Pierwsze dni maja 1987

„Głos Szczeciński” był datowany na 2 i 3 maj 1987 roku. Posiadał on osiem stron. Dominującym tematem zarówno w nim, jak jego wydaniu następnym oraz w innych dziennikach było święto pracy1. Pierwszy maj był przedstawiany jako huczne i pompatyczne wydarzenie, doniosłe dla całego życia narodu. Analogicznie i raczej jednolicie obchodzone. Podobnie jak w latach pięćdziesiątych, do których zajrzałem. Nadmuchana atmosfera była okraszona od pięćdziesiątych, przez sześćdziesiąte i siedemdziesiąte do osiemdziesiątych masówkami, zebraniami, przemówieniami partyjnymi ocierającymi się o wiernopoddańczość ZSRR. Głównym i kulminacyjnym momentem miał być marsz. Można zauważyć pewną zmianę sposobu celebrowania marszu. Jeśli wcześniej miało się wrażenie graniczące z pewnością, iż był to pochód zwarty, zaryzykuję słowo paramilitarny (pomimo swej odświętności) silnych mężczyzn i odważnych kobiet, to tu profil od lat siedemdziesiątych staje się bardziej luźny. Próbuje się go też często odgórnie przekształcić w rodzinny festyn, święto ludowej demokracji. Prasa dba o to, aby odbiór wydarzenia był pogodny oraz sielski. Na zawołanie zgłaszają się barwne delegacje zakładowe, municypalne, szkolne oraz uniwersyteckie. Z dużym zainteresowanie oglądałem zdjęcie uwieczniające delegacje naszej Alma Mater2. Z jednej strony zaskoczyło mnie to, ze szyld mamy do dziś identyczny, z innej, że na tamten czas prezentował się moim zdaniem całkiem nowocześnie na tle starych topornych sztandarów .

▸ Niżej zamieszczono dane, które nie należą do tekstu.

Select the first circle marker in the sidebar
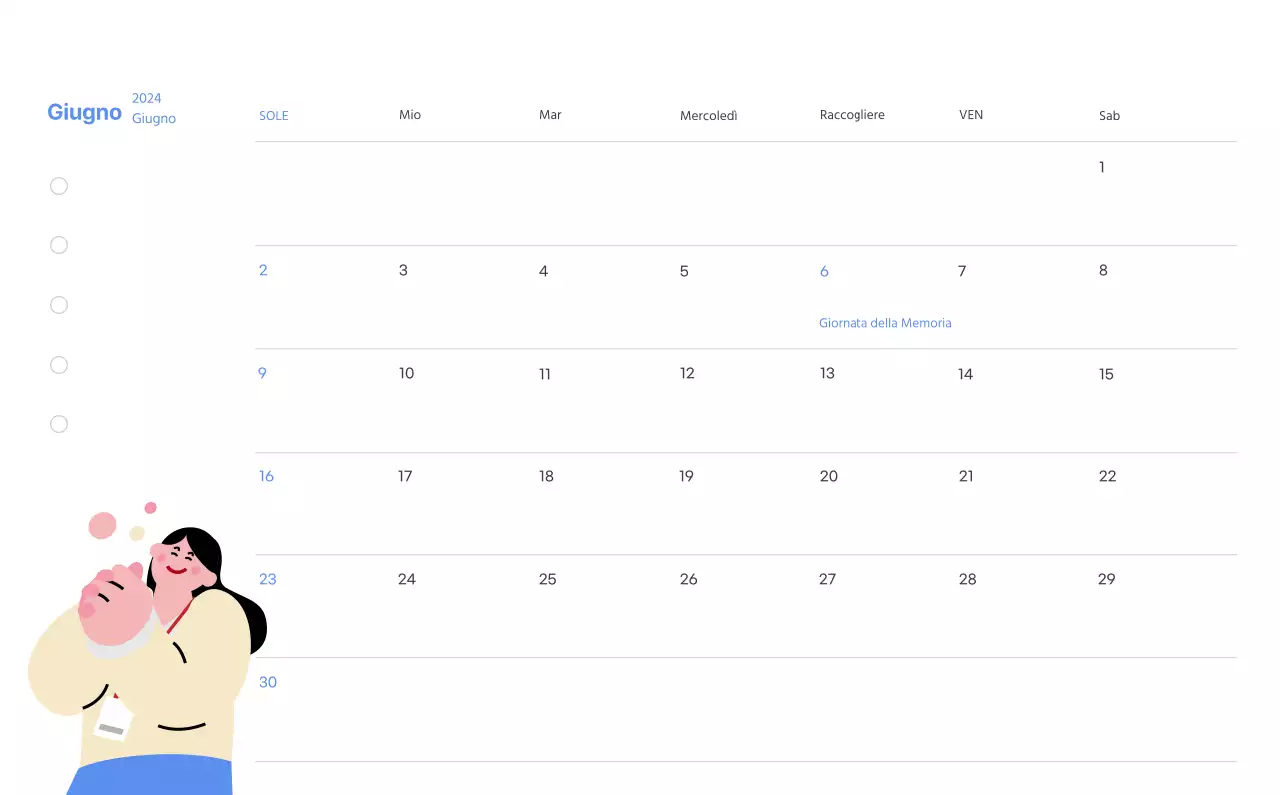 coord(59,186)
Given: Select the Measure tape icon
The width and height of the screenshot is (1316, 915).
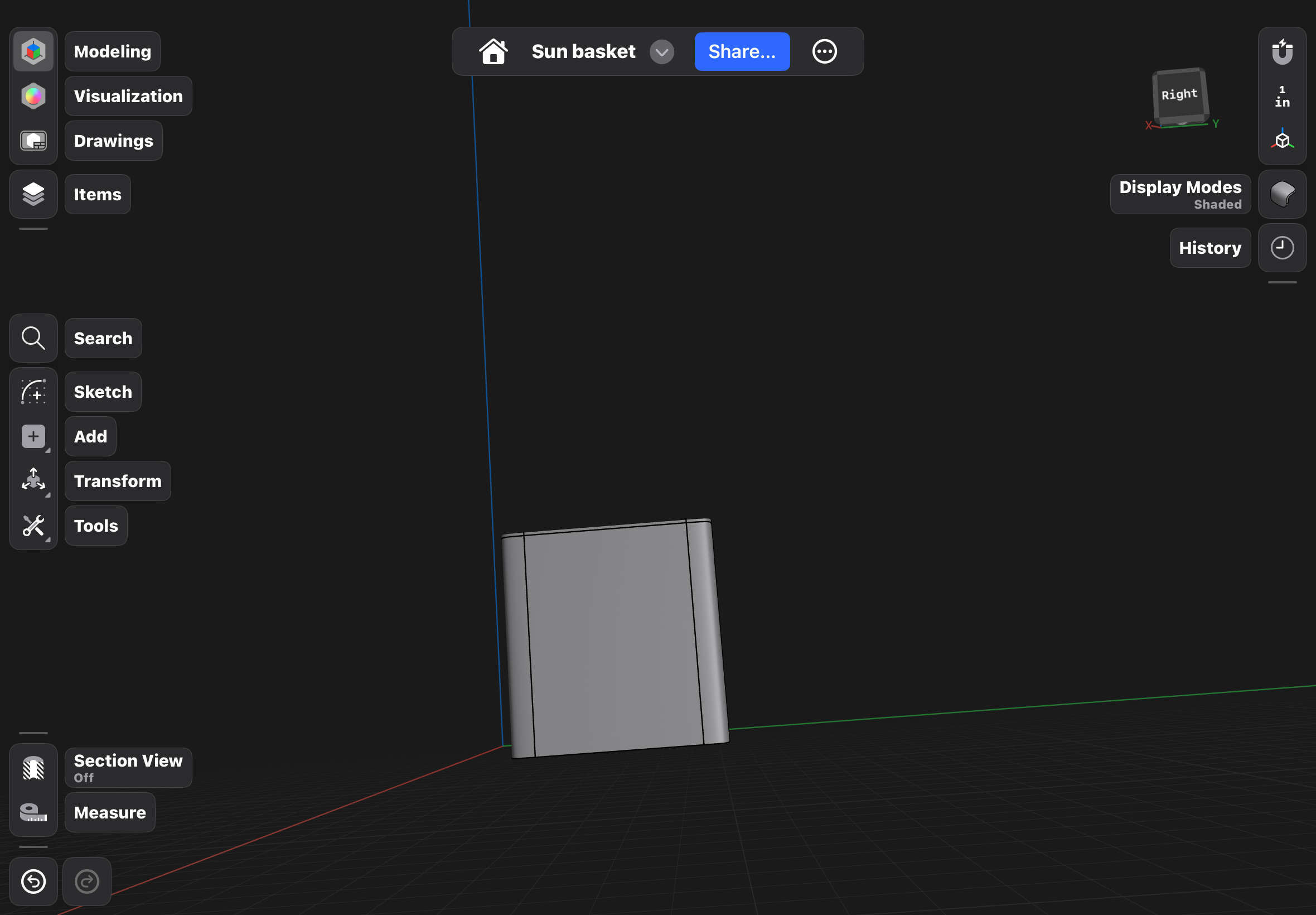Looking at the screenshot, I should pyautogui.click(x=33, y=813).
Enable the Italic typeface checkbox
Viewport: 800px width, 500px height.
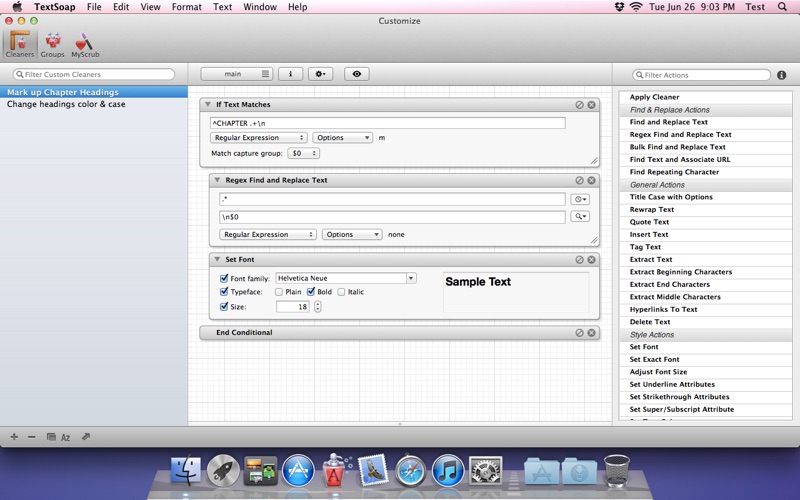pos(341,292)
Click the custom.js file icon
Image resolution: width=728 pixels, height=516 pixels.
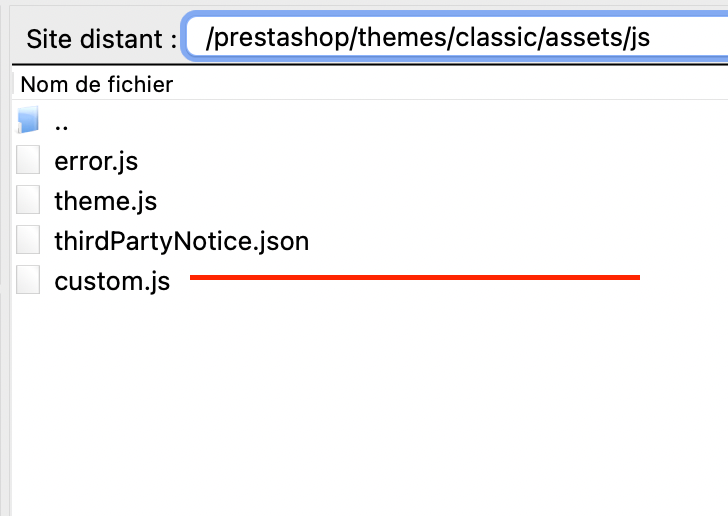(x=28, y=281)

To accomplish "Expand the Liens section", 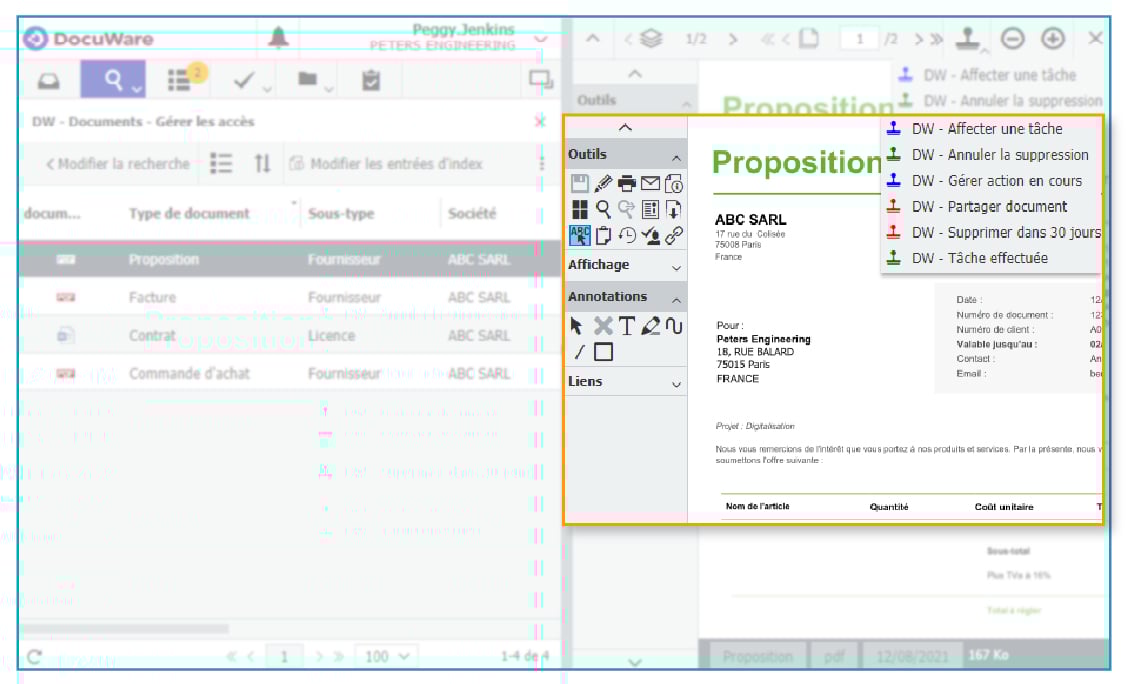I will (x=626, y=382).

Manifestacje święta pracy były wykorzystywane jako propagator haseł socjalistycznej, komunistycznej ideologii. Generowano proste hasła polityczne podbudowane często rzeczywistymi obawami tłumu. Powszechnie wieszczono wrogość mitycznego Zachodu w stosunku do Polski. Tak samo jak w latach 50 czy 60 uderzano mocno w bęben propagandy antyniemieckiej, w szczególności tyczy się to Republiki Federalnej Niemiec. Wezwania zanotowane przez gazety często były fikcyjne lub transparenty zawczasu przegotowane na modlę partyjnych interesów. Pewnikiem był ZSRR. Stały, wierny przyjaciel polskiego państwa i narodu. Oprócz tego mamy takie hasła jak „Odra rzeką pokoju” i „Związek Radziecki gwarantem pokoju”3. Dwa skostniałe i ewidentnie niespontaniczne szyldy. Zresztą pojawiały się chyba od początku takich manifestacji w Polsce i innych krajach bloku. Z psychologicznego punktu widzenia takie postawy świadczą o syndromie „oblężonej twierdzy” z „tajemniczym wielkim sojusznikiem” w tle, który uratuje towarzyszy i stary porządek jeżeli coś pójdzie nie tak. Zwróciłbym też uwagę jeszcze raz na pierwszy transparent podchwycony przez gazetę. Unaocznia on nie tylko niepewność i jeszcze tlący się strach przed żywiołem niemieckim, uzyskaniem ziemi na Zachodzie, ale widać
tu mitologizację Wisły w aspekcie dawnych piastowskich ziem. Szerzej, jako limes w kontekście dwu wielkich konglomeratów ludów słowiańskiego i germańskiego, dwu koncepcji świata, odwiecznie walczących i rywalizujących ze sobą. Takim innym ogniwem zapalnym jest beatyfikacja Edyty Stein4. W sukurs tym koncepcjom politycznym przychodzi chwalebnie i mitycznie prezentowana chwila zdobycia Berlina. Mocno wyakcentowany jest epizod polskiej flagi powiewającej na kolumnie Zwycięstwa. Abstrahując od wiarygodności historycznej tego artykułu, tekst zdaje się być marną próbą kanalizacji negatywnych uczuć i grania na bogoojczyźnianym rogu, choć to słowo raczej nie oddaje dokładnie tego wydźwięku. Polska oczywiście nie jest jakimś klaustrofobicznymi nietolerancyjnym kraikiem mającym tylko pretensje do Zachodu. Mamy niezadawnione urazy do Niemców, ale do innych już nie. Ten kontrast ujawnia się kiedy czytamy optymistyczną wzmiankę o tym, że jakiś kanadyjski minister ma odwiedzić Polskę w celu zawarcia umów handlowych5. Z szerszej kwerendy, która zahacza o gazety nawet z lat 50, można wywnioskować, że generalnie Zachód jest straszny i zły. Ta ostra retoryka dziwnie i raptownie mięknie nawet w głębokim okresie Władysława Gomółki, kiedy parszywy Zachód chce pożyczyć lub ofiarować pieniądze na rozwój państwa.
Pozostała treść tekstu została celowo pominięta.